Required action: Without copying any picture, transcribe exactly the lines of the data below from the one containing "The image size" through the one containing "You are a computer-use".

Material for the task:
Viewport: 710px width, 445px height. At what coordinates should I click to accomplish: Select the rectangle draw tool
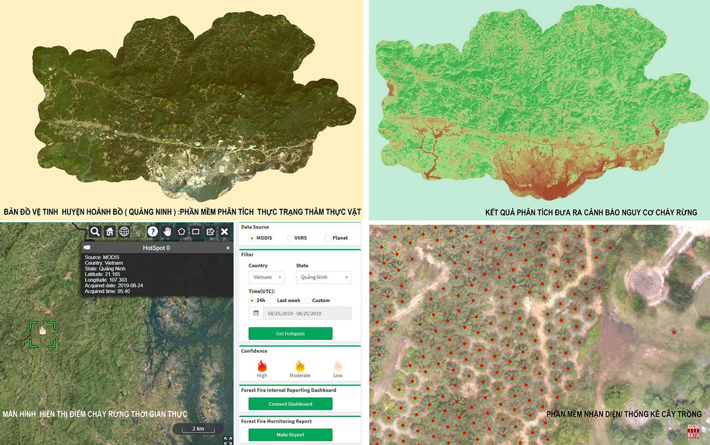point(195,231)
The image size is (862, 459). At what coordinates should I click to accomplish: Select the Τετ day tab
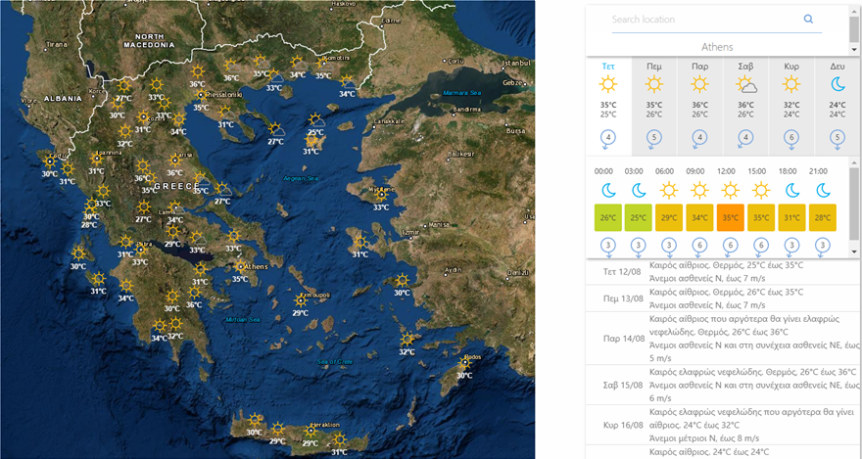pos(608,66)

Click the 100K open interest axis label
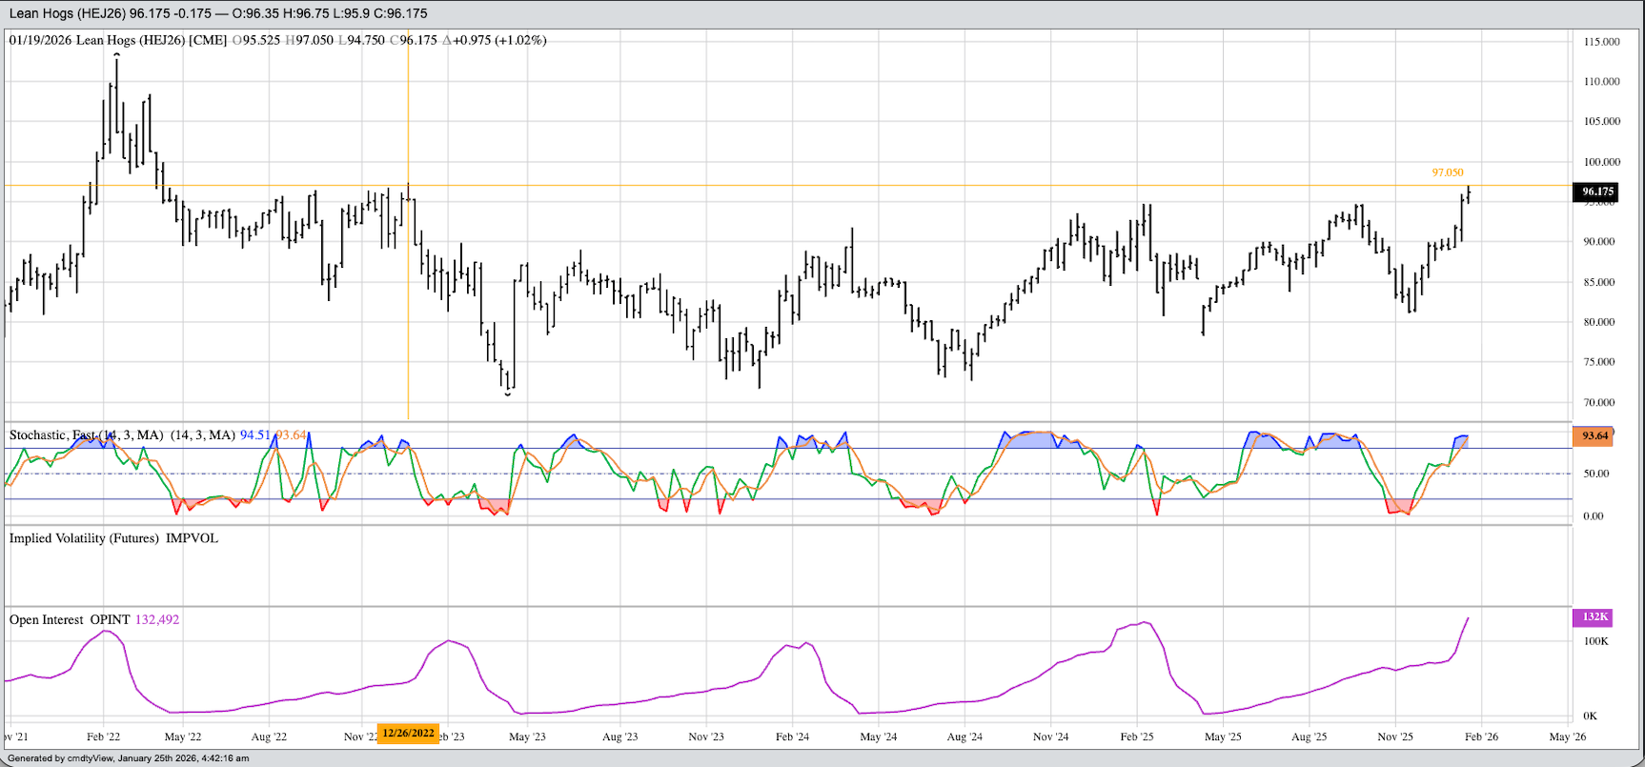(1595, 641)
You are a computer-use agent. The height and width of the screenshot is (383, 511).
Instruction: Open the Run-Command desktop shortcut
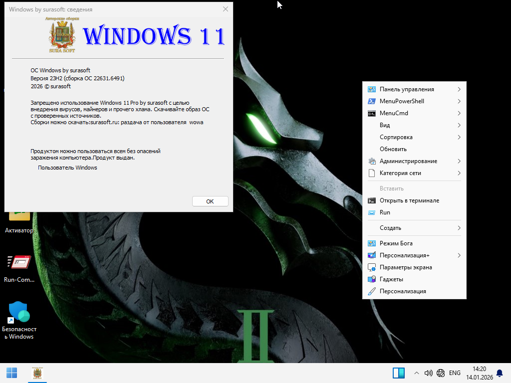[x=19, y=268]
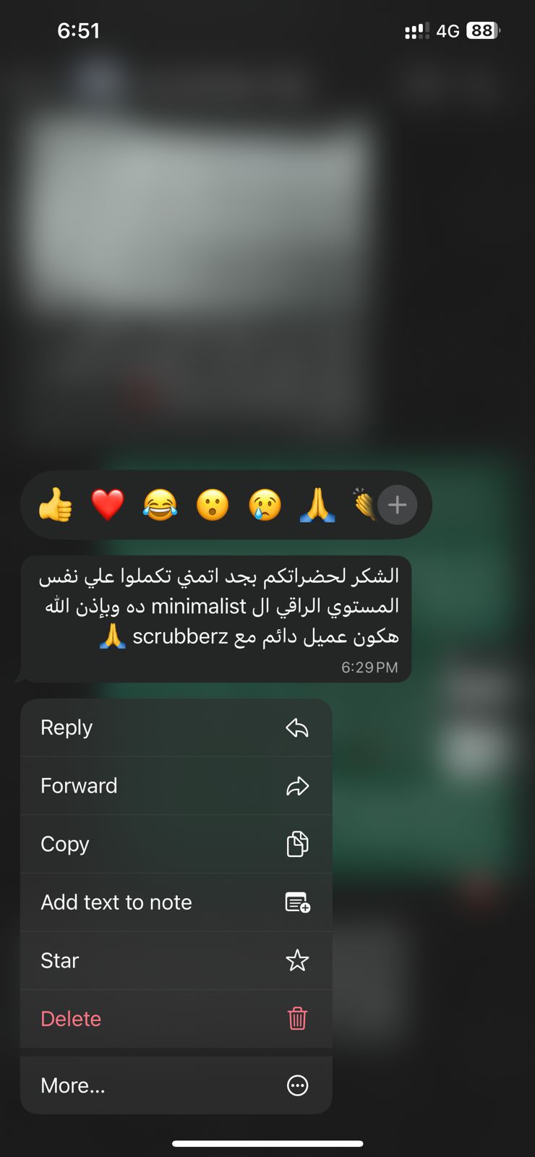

---

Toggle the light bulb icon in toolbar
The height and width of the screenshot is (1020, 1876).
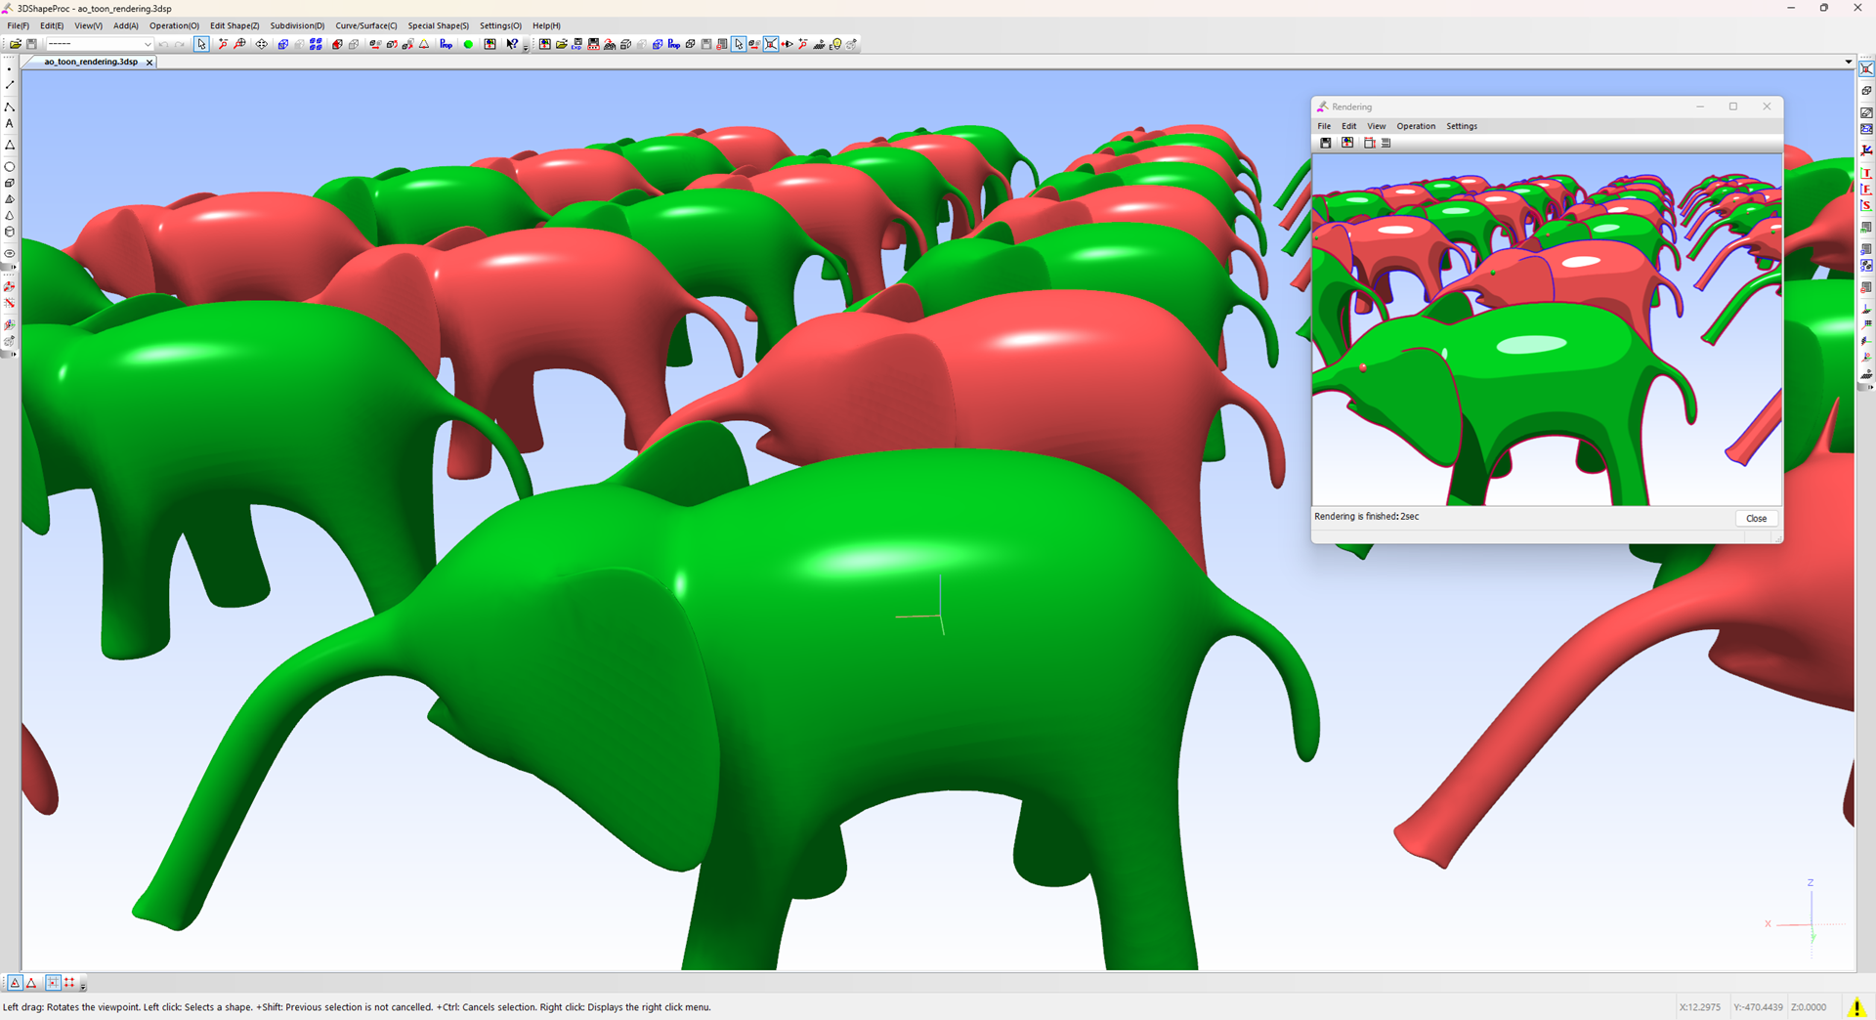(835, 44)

Solution for this exercise:
The image size is (862, 459). At what coordinates should I click to accomplish: Select the Τετ day tab
pos(608,66)

Click the 100K open interest axis label
(1595, 641)
You are a computer-use agent. The height and width of the screenshot is (383, 511).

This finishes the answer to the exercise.